Veterinaria: "sanita’ pubblica e sicurezza alimentare dopo covid 19” - audizione di seconda e terza commissione con l’intersindacale medica
Le Commissioni Seconda e Terza dell’Assemblea legislativa dell’Umbria, presiedute da Valerio Mancini ed Eleonora Pace, hanno ascoltato questo pomeriggio, in video conferenza dalla Sala Brugnoli di Palazzo Cesaroni, i rappresentanti dell’Intersindacale medica in merito alle “Problematiche di sanità pubblica veterinaria e sicurezza alimentare nella fase di ripartenza dopo l’emergenza Covid 19”.

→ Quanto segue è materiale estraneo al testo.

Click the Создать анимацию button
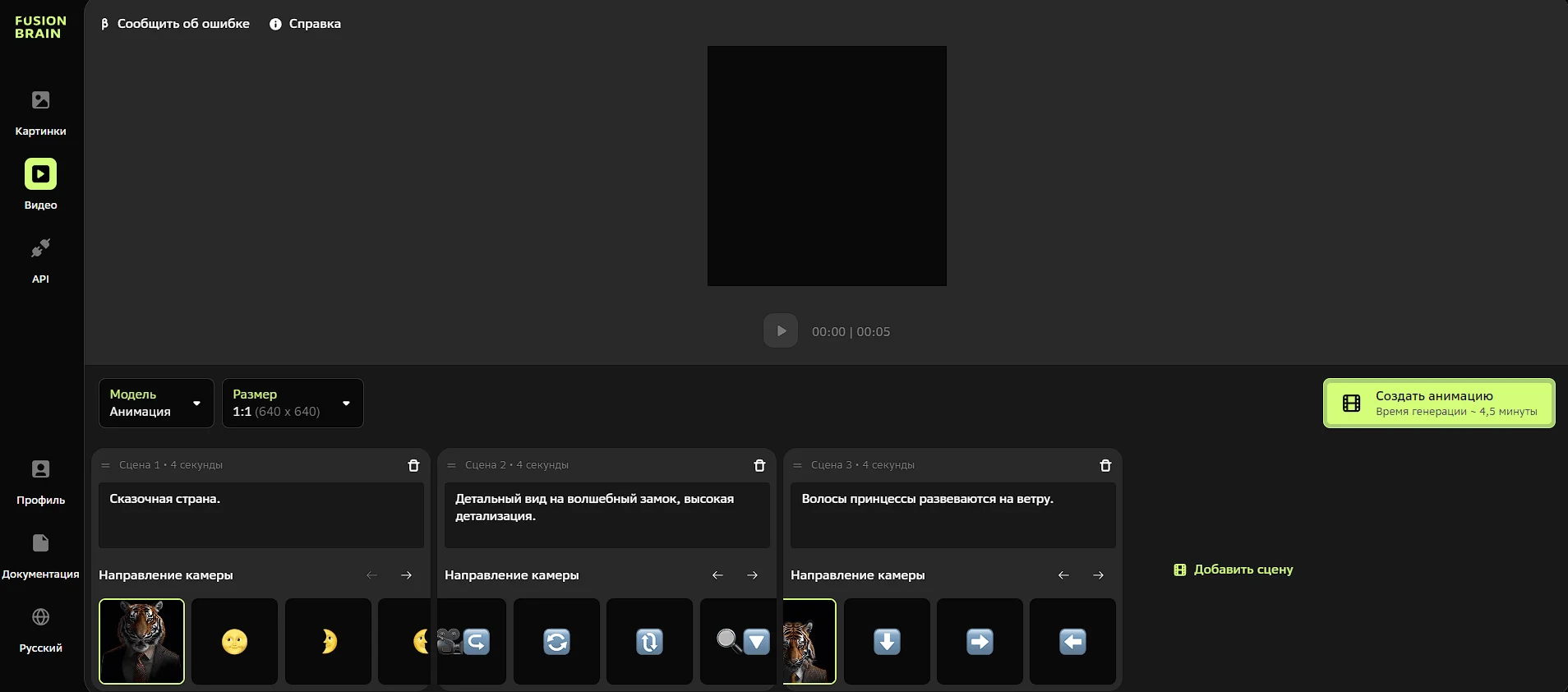 point(1438,403)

(UNWEB) Perugia, - Le Commissioni Seconda e Terza dell’Assemblea legislativa dell’Umbria, presiedute da Valerio Mancini ed Eleonora Pace, hanno ascoltato questo pomeriggio, in video conferenza dalla Sala Brugnoli di Palazzo Cesaroni, i rappresentanti dell’Intersindacale medica in merito alle “Problematiche di sanità pubblica veterinaria e sicurezza alimentare nella fase di ripartenza dopo l’emergenza Covid 19”.

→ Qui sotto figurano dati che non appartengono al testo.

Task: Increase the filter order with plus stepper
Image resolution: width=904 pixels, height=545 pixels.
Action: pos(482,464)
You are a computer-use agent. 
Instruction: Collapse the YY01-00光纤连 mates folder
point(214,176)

Sono intervenuti all’incontro Giovanni Lovaglio (coordinatore Intersindacale), Sergio Scorcelletti (Asl Umbria 1 – Sanità animale e insediamenti zootecnici), Raffaella Moretti (Società italiana medicina veterinaria preventiva), Brigitta Favi (Usl Umbria 1), Luca Mechelli (presidente consiglio amministrazione Istituto zooprofilattico), Pietro Valentini Marano (Usl Umbria 2) e Basilio Passamonti (Anaao).
Dall’audizione è emersa la necessità, per tutto il settore della veterinaria pubblica, di un riconoscimento del lavoro svolto e di un coinvolgimento nella definizione delle azioni future. È stato evidenziato che in molti settori vi è carenza di personale e che il turn over esporrà diversi servizi al rischio di non poter garantire un apporto qualificato a tematiche che la pandemia ha dimostrato fondamentali, come la salute animale e il controllo delle malattie con possibilità di diffusione all’uomo. Uno dei ruoli svolti dai veterinari che operano nella sanità pubblica è il controllo e la prevenzione del randagismo, che ha rilevanti risvolti sociali e sanitari. Ed anche economici, dato che nei canili pubblici ci sono 1300 cani che costano 1.200 euro l’anno ciascuno. Questione prioritaria da affrontare a livello politico sarebbe anche quella di come organizzare i controlli, visto che le piccole aziende diffuse sul territorio (l’80 percento del totale) e i grandi insediamenti hanno richiedono strutture e operatività differenti: complessivamente in Umbria ci sono allevamenti con circa 400mila capi di grandi dimensioni allevati, accanto a circa 3milioni di avicoli.
Anche la gestione della macellazione dovrebbe essere oggetto di attenzione, visto che per una regione con allevamenti medio-piccoli e diffusi potrebbe risultare più razionale una rete di mattatoi di ridotte dimensioni piuttosto che pochi grandi centri di macellazione.
Dagli interventi è emerso infine l’auspicio di una più stretta collaborazione tra l’Istituto zooprofilattico (che avrebbe il problema di realizzare presto una sede più grande e adeguata alle attività svolte) e l’Agenzia regionale per l’ambiente in materia di tutela della salute animale e umana e per l’analisi dei rischi oncologici.